Monthly Archives: January 2011

How do I turn off automatic directory listings in Apache?

By default, if Apache maps a request to a directory name rather than a filename (e.g. /var/htdocs/images) and there’s not an index.html file in the directory, Apache will return an HTML page listing the files in that directory. You might wish to disable this as a security measure.

Directory listings are generated by the mod_autoindex module. To disable all directory listings, you can remove the Loadmodule line for mod_autoindex and any occurrences of configuration directives that mod_autoindex implements (see the mod_autoindex documentation).

If mod_autoindex is loaded, whether a directory listing will be generated for a particular request is configured using the Options directive.

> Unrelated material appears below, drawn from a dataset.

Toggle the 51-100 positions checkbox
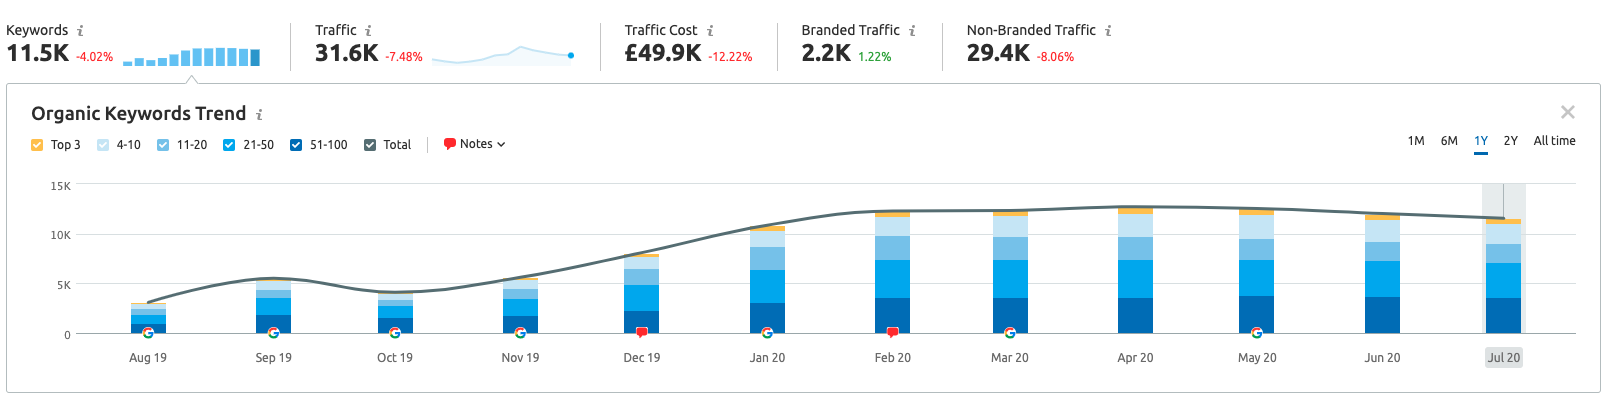1606x398 pixels. click(296, 145)
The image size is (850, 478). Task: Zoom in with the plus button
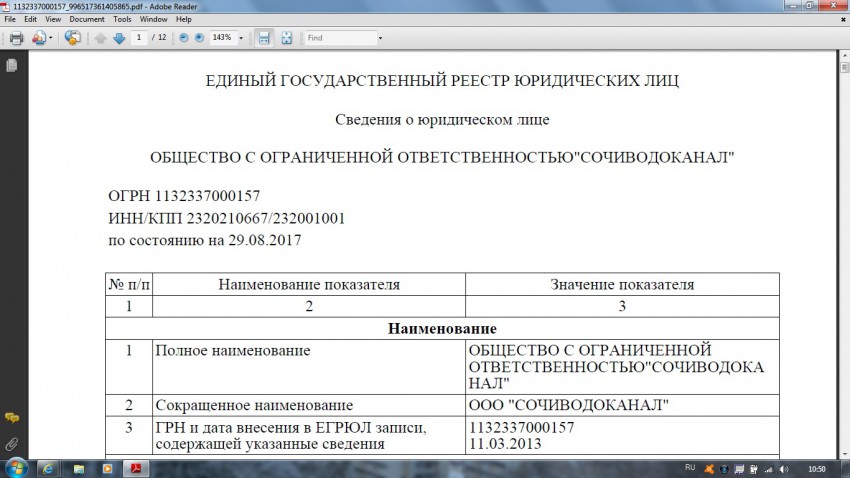(x=198, y=38)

To disable directory listings for a specific directory and its subdirectories, turn off the Indexes option in that directory:

<Directory /var/htdocs/images>
  Options -Indexes

You can disable all directory listings by default:

<Directory />
  Options -Indexes

But note that a more specific <Directory> section can turn indexes back on:

<Directory /var/htdocs/images/foo>
  Options Indexes

so search your configuration files for “Indexes” to verify that directory listings aren’t re-enabled anywhere that you don’t want them.

A .htaccess file in a subdirectory can also turn on directory listings. You can prevent that by configuring AllowOverride at the server level and omitting the Options argument, e.g.:

 AllowOverride AuthConfig FileInfo

Summary: Either remove mod_autoindex completely from the configuration, or use Options and AllowOverride to disable listings in specific directories.